Arthur Bradfield

Personal information
- Full name: Arthur Bradfield
- Born: 5 January 1892 Box, Wiltshire, England
- Died: 25 December 1978 (aged 86) Mochdre, Denbighshire, Wales
- Batting: Right-handed
- Role: Wicket-keeper

Domestic team information
- 1922: Essex

Career statistics
| Competition | First-class |
| Matches | 5 |
| Runs scored | 7 |
| Batting average | 1.75 |
| 100s/50s | –/– |
| Top score | 4* |
| Balls bowled | – |
| Wickets | – |
| Bowling average | – |
| 5 wickets in innings | – |
| 10 wickets in match | – |
| Best bowling | – |
| Catches/stumpings | 2/3 |
- Source: Cricinfo, 25 October 2011

= Arthur Bradfield =

English cricketer

Arthur Bradfield (5 January 1892 – 25 December 1978) was an English cricketer. Bradfield was a right-handed batsman who fielded as a wicket-keeper.

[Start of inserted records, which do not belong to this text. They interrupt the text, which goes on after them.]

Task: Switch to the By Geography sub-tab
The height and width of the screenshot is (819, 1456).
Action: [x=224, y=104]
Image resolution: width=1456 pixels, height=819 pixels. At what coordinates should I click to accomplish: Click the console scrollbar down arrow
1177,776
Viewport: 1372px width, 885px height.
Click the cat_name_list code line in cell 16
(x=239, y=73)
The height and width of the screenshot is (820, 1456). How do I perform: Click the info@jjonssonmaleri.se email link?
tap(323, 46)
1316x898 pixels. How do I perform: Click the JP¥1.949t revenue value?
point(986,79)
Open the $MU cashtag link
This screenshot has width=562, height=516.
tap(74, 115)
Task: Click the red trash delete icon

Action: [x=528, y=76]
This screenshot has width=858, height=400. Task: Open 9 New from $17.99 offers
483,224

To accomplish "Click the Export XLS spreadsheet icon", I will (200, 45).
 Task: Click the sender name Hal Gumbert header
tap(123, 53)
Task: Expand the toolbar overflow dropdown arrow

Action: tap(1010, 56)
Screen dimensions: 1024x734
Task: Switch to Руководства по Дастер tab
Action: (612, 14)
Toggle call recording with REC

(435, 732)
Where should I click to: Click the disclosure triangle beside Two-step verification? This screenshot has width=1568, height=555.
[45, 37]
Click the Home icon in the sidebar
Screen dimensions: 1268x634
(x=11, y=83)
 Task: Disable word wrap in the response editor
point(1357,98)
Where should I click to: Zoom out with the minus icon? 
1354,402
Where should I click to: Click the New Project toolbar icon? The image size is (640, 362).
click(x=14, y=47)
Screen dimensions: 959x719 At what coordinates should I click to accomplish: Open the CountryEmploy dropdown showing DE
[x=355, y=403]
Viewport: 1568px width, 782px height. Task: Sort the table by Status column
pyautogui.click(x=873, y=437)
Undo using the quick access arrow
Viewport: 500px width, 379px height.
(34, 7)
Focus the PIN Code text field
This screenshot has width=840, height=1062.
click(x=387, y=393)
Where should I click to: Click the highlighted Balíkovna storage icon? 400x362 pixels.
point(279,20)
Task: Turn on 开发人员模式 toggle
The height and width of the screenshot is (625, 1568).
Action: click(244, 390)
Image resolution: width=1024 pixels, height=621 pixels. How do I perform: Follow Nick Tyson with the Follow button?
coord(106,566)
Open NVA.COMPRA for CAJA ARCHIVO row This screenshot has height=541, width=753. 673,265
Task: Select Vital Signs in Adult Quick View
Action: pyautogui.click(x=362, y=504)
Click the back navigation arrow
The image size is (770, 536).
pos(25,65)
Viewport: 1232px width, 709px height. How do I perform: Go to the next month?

He was born at Box, Wiltshire.

Bradfield made his first-class debut for Essex against the Combined Services in 1922. He made four further first-class appearances for Essex in 1922, the last of which came against Northamptonshire. In his five matches he scored just 7 runs at an average of 1.75, with a high score of 4 not out, while behind the stumps he took 2 catches and made 3 stumpings.

He died on 25 December 1978 at Mochdre, Denbighshire, Wales.